Local Bosnian community will mark 24th anniversary of genocide Saturday
Published 8:00 am Monday, July 8, 2019
- Participants walk in July 2018 on State Street in remembrance of the 1995 genocide at Srebrenica. This year’s walk is scheduled for 8:30 a.m. Saturday.
It’s been almost a quarter century since more than 8,000 Bosniaks, mainly men and boys, were massacred in and around the Bosnian town of Srebrenica during the Bosnian civil war.
For Amer Salihovic and his family, this time of year is marked by the memories of that massacre.
“It’s always a time of sadness, a time of reflection,” Salihovic said, adding that it is felt by all local Bosnian families who’ve built new lives here.
On Saturday, local Bosnians will mark the 24th anniversary of the killings perpetrated by Serbian forces, which an international court has labeled as genocide.
The death toll on July 11, 1995, reached at least 8,372, making it Europe’s worst massacre since World War II.

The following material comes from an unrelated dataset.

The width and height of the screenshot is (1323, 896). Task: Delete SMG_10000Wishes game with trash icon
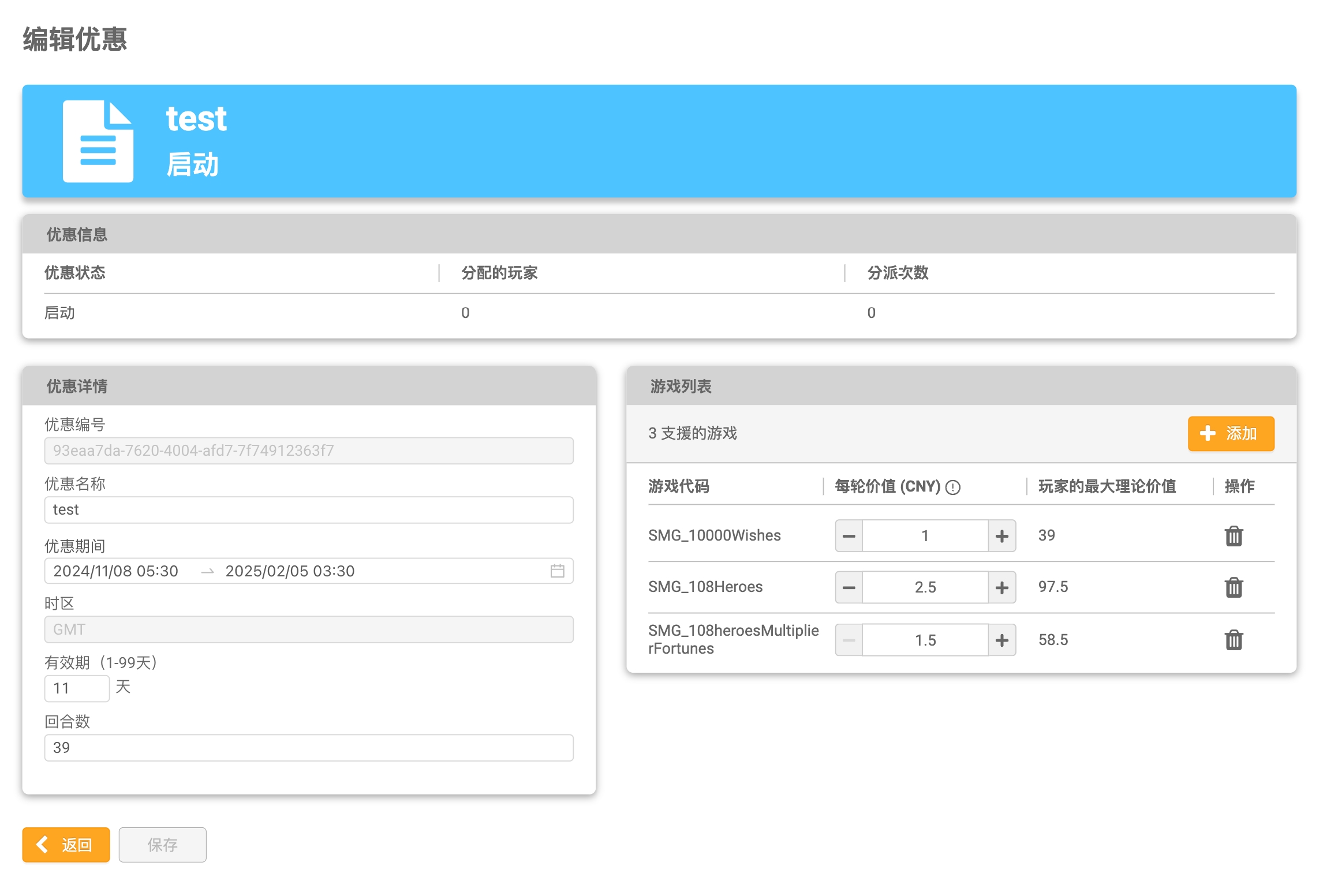1233,536
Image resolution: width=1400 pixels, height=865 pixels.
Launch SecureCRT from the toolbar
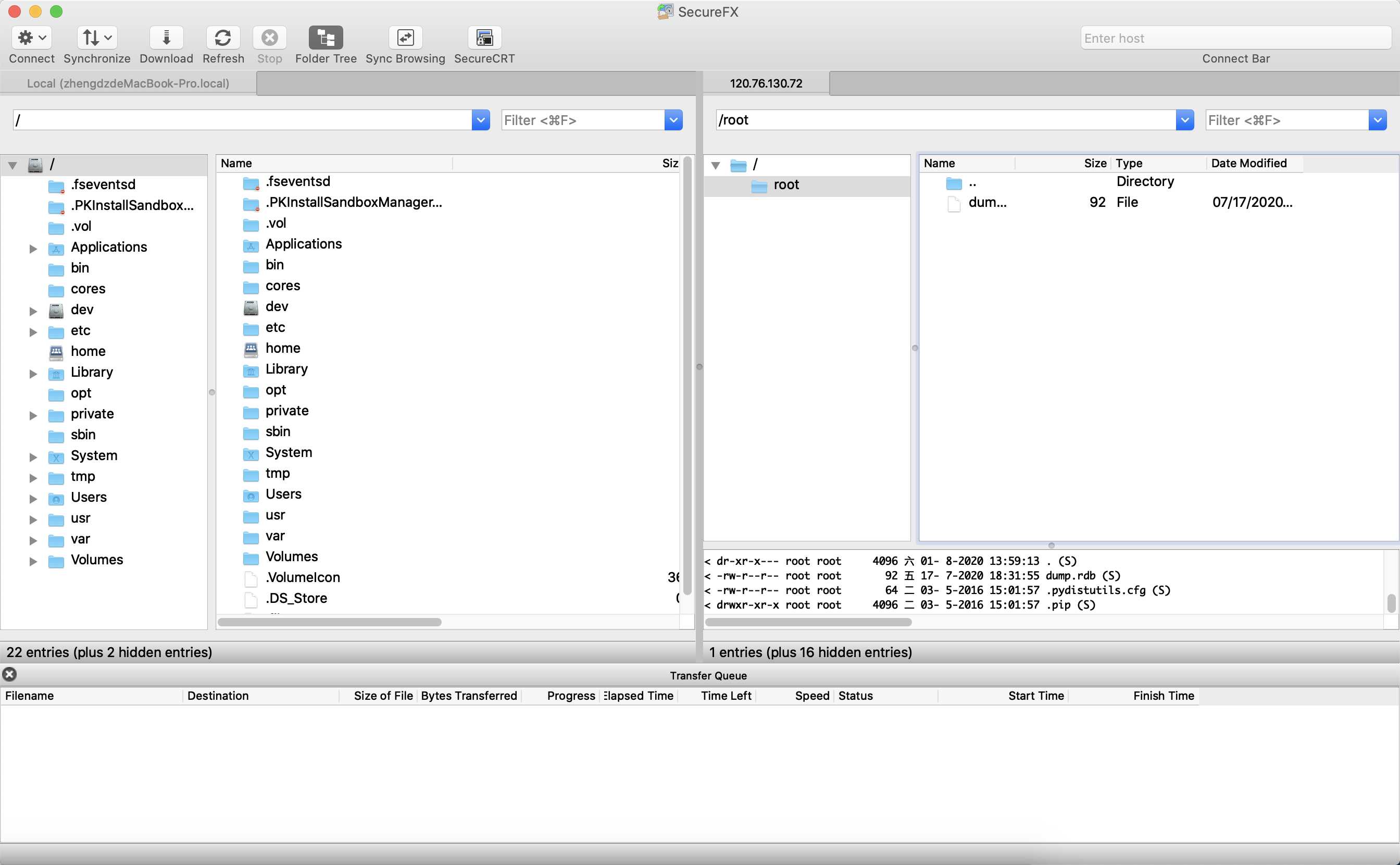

Beginning at 8:30 a.m. at Circus Square Park, Bosnians will hold their fifth annual walk to commemorate the genocide’s victims, taking a step for each life lost. Organizers are asking walk participants to bring backpacks that will be donated to schoolchildren.
Separately, a symposium will be at 6 p.m. Thursday at the Kentucky Museum at Western Kentucky University to provide more context on the massacre and the larger conflict that surrounded it.
Following violence that first broke out in 1992 with the start of the Bosnian civil war, Serbian forces overran Srebrenica, which at the time was a United Nations safe zone.
Victims’ remains are still being identified and recovered from mass graves, with experts needing to use DNA analysis to assemble a body with bones found miles apart.
The ethnically rooted war broke out in a former republic of Yugoslavia with a multiethnic population of Bosniaks (Muslim Bosnians), Serbs and Croats. It didn’t end until a cease-fire agreement was negotiated in 1995.
But for Salihovic and his family, the lives lost are more than just history.
“I have four graves in Potocari,” Salihovic said, referring to a village in eastern Bosnia and Herzegovina, about 70 miles northeast from the country’s capital, Sarajevo. The graves belong to his grandfather and three uncles, Salihovic said.
Stories from that massacre have been passed down to Salihovic by family members. His mother was pregnant with him at the time and carrying him as she looked after his four sisters, at times making the trip to safety by bus or fleeing through the woods, Salihovic said.
Salihovic grew up with stories of miraculous reunions of family members separated by the chaos.
At one point, his brother, about 17 years old at the time, was separated from his father after falling into a river. The river carried his brother through enemy territory, Salihovic said, before he was pulled from the river by a man that could have been a foe just as easily as a friend.
“When he took him back to the camp, my uncle was there,” Salihovic said.
Salihovic describes the experience as one of the most harrowing in his father’s life. Not only did he believe he’d lost his son, “but he also had to tell my mother that that’s what happened,” Salihovic said.
A cousin, Salihovic said, still lives in Bosnia with the trauma he endured while being held in a “concentration camp.”
“He still sees the guy that beat him up in the concentration camp,” Salihovic said.
Now, 24 years later, Bosnia still hasn’t completely recovered. Good work is hard to find, and the country’s future has been cast into doubt, Salihovic said, because it’s suffering from a “brain drain” as young, educated people leave for better opportunities abroad.
“There is a lack of hope, a lack of optimism,” Salihovic said.
Now in its fifth year, Salihovic said organizers hold the commemorative walk “to keep it relevant, to keep it fresh, No. 1 in our minds, and then hopefully our neighbors’ as well.”
“It’s not just us. It’s happening every single day,” Salihovic said of violence and conflict abroad. “We’re just fortunate enough to have found a home in Bowling Green.”
– The Associated Press contributed information to this story.